On their first day in government Labor will get a full picture of when prison space can overflow and what options are available. The group is likely to continue with the plan to release prisoners early, with rehabilitation, and to look at capacity-building options such as moving people around the prison or building more temporary spaces.
Some challenges
Starmer’s team has a host of other challenges to deal with, including local government bankruptcies, rising immigration, high university fees, clogged rivers and public sector pay disputes. Starmer may also need to face heavy pressure from the party and impose an assertive stance on Israel over its military campaign in Gaza.
Legislative Blitz
Starmer’s chief of staff Sue Gray has 20 bills to introduce within the first 100 days of the new government. The King’s speech, introducing the new law, will be held on July 17.
- The highest priority is labor rights bill delivering Rayner’s promised labor rights reforms, a major package of reforms including measures to end “exploitative zero-hour contracts” and improve workers’ rights from day one of employment, as well as strengthening the power of unions. The government will discuss the bill with businesses as it passes through Parliament.
- A tenant liability introduced under the Conservatives will be brought back under Labor to end the so-called “no fault eviction” of tenants by landlords.
- A a publicly owned power company, GB Power, will be established by law as soon as possible to be able to enter into agreements with private companies.
- A crime and police bill it will deliver on Labor promises to increase neighborhood policing and crack down on anti-social behaviour, including tougher sentences for assaulting shop staff.
- A border security bill will introduce legislation to give the new Border Security Command counter-terrorism powers to crack down on illegal smuggling gangs, building on the previous government’s efforts to stop illegal immigration. Labor plans to scrap the Tories’ migrant deportation bill – it just won’t implement the deal they negotiated to send migrants to Rwanda.

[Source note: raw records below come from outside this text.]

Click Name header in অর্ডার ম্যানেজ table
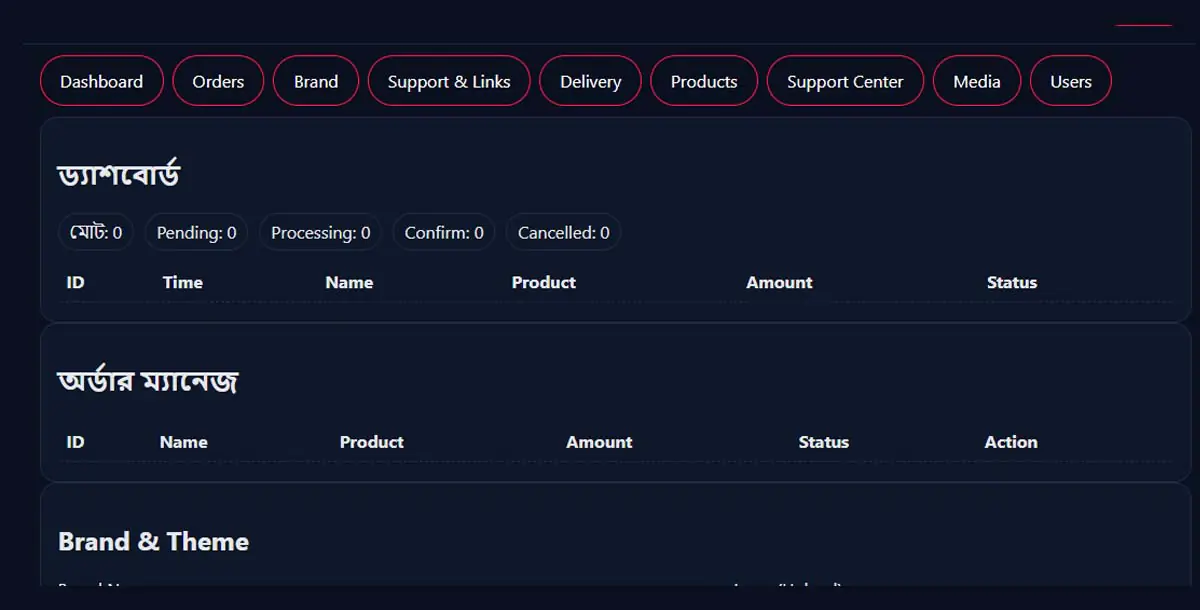The width and height of the screenshot is (1200, 610). click(184, 442)
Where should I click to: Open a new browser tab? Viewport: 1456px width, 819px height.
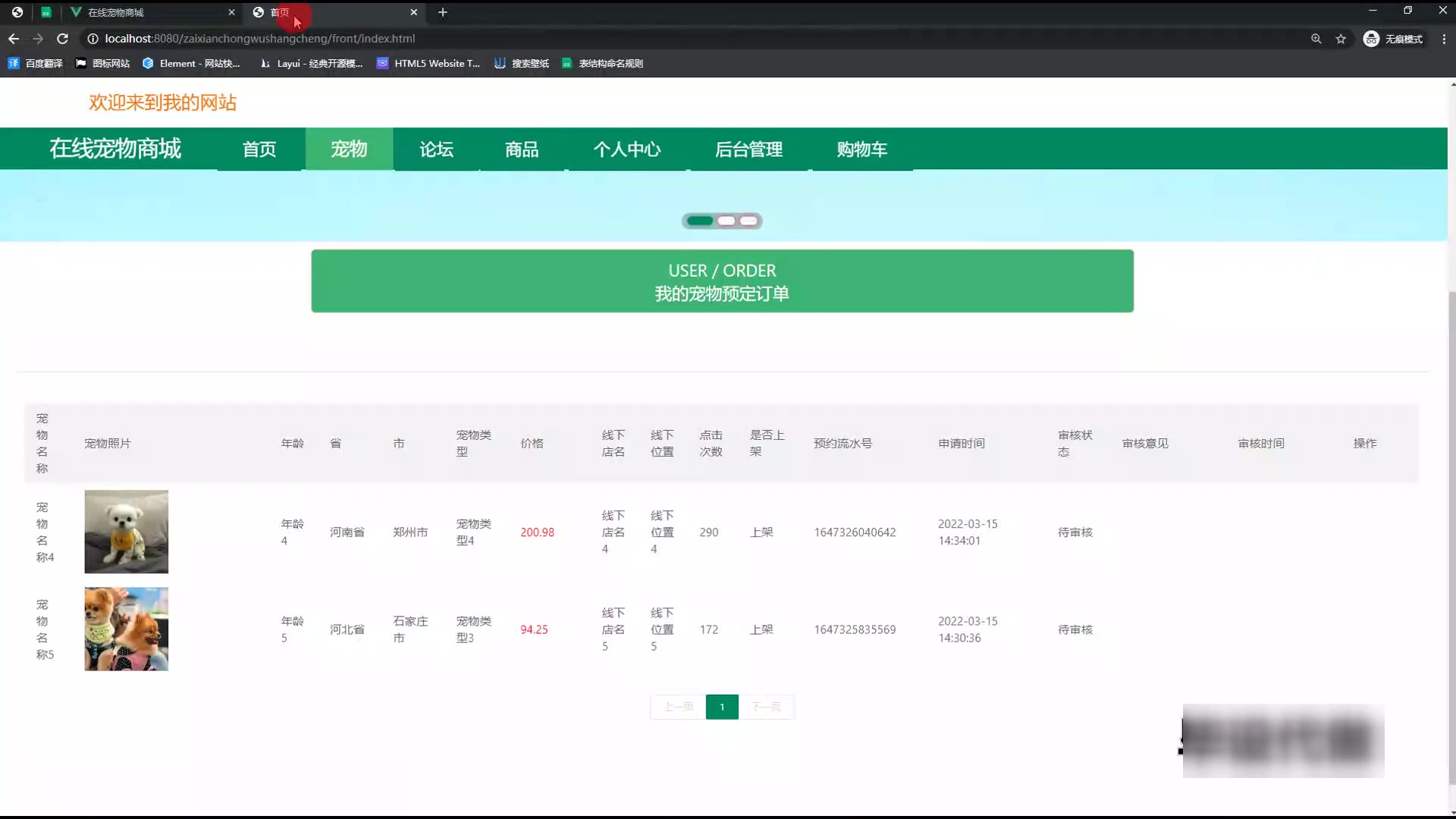click(x=443, y=12)
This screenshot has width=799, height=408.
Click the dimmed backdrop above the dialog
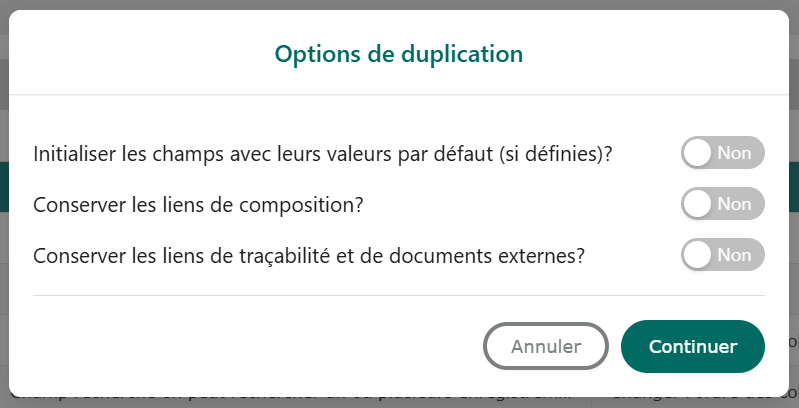click(400, 4)
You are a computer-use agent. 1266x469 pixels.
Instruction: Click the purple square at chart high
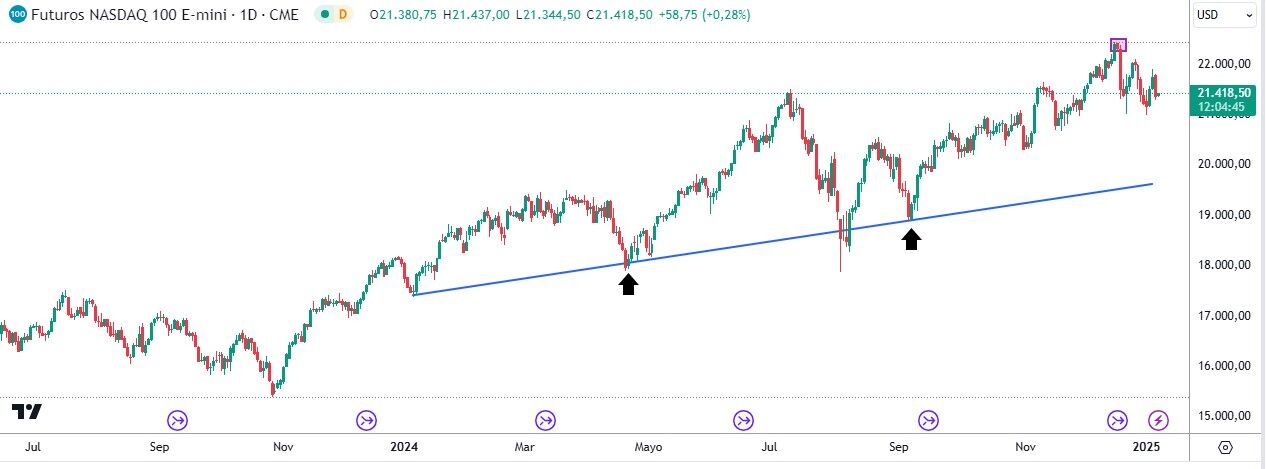(x=1119, y=45)
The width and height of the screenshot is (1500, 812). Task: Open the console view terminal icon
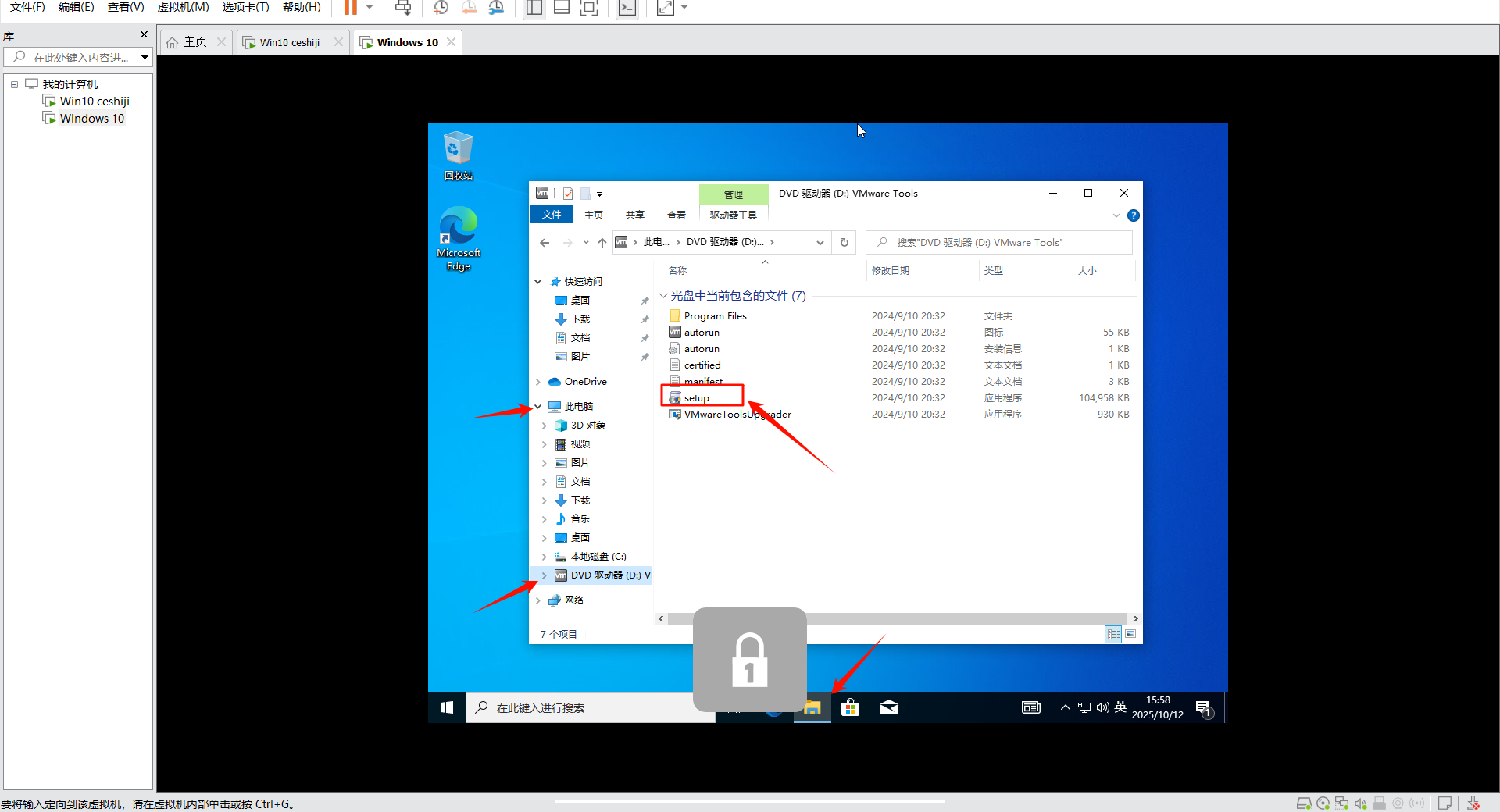click(627, 8)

- Other bills that should be included in the law include the need for an independent audit of federal finances from the Office of Budget Responsibility alongside every financial event, to deliver railroad franchises in public ownership when contracts expire, i continued smoking ban proposed by Starmer’s predecessor Sunak, a reform of the Mental Health Act and a prohibition of “conversion therapy,” seeking to make a non-heterosexual person into a heterosexual person.
Budget
This is Starmer and Reeves’ first chance to prove themselves as honest stewards of the state’s finances. If bond investors are impressed and call for the fiscal outlook, that could eventually lower the cost of borrowing for homes and businesses that grew under Starmer’s predecessors and earn him some credit from voters.
Labor has committed to publishing the OBR’s assessment of all future financial events, which takes 10 weeks, making September 11 the earliest possible date for Reeves to present his spending plans to Parliament. Discussions are still ongoing within Labor about whether September or October would be a better time for the budget.
Either way, the timing of the budget means that Labor’s plan to end the extra tax break for private schools won’t take effect until the 2025-26 school year.